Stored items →
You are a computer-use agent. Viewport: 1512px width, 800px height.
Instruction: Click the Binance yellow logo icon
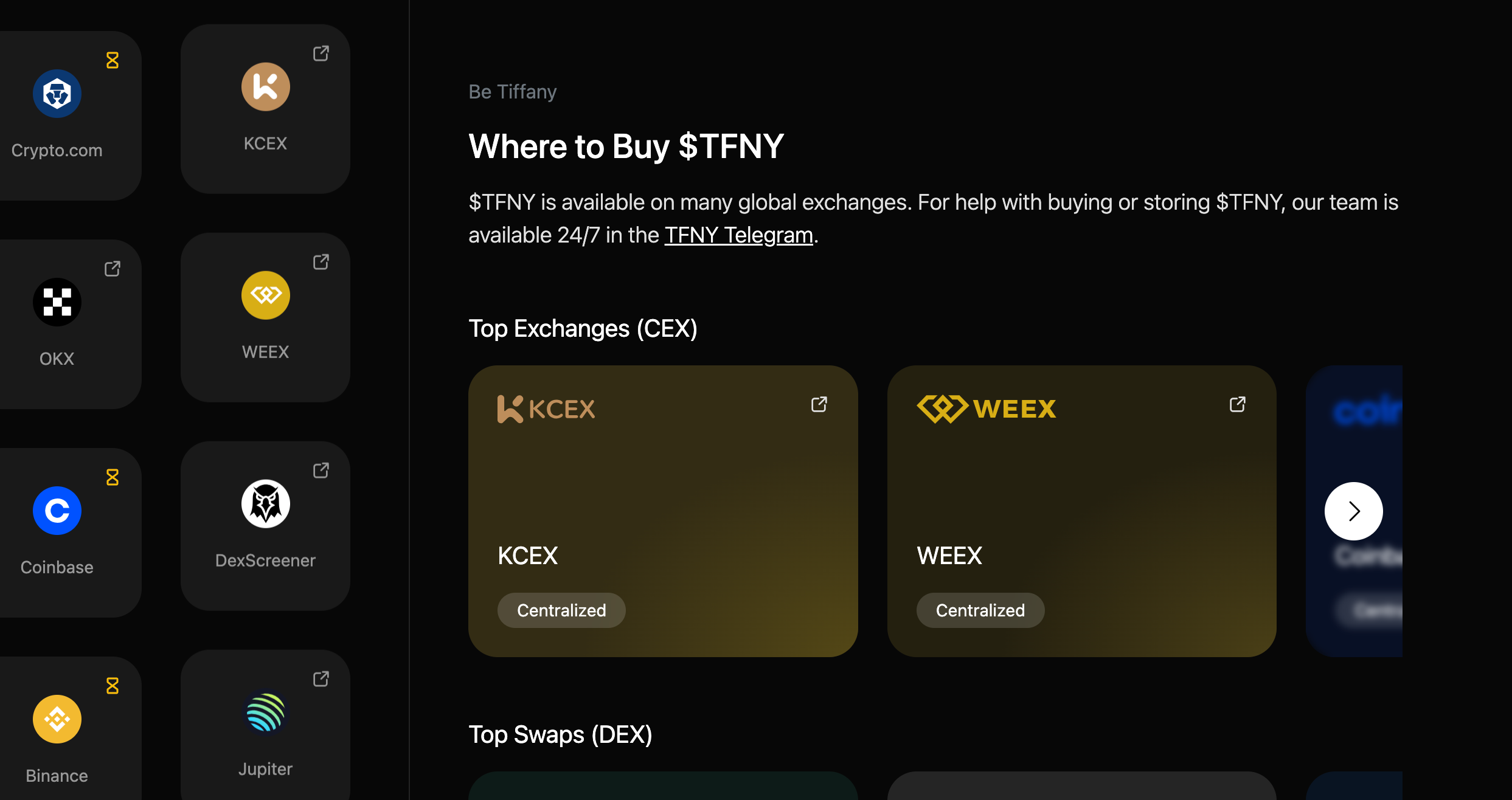click(x=57, y=719)
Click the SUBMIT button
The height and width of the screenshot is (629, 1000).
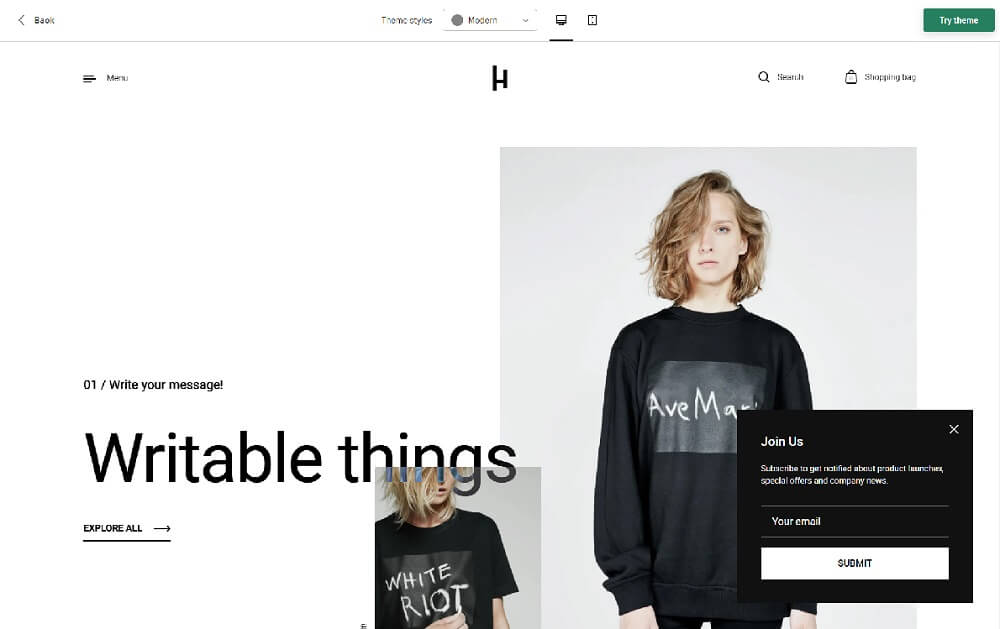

INSTRUCTIONS FOR THE TASK → Find every line above where the word "height" occurs, and copy that line.

WRITTEN RESPONSE →
You are a computer-use agent. Viewport: 1512px width, 800px height.
The height and width of the screenshot is (629, 1000).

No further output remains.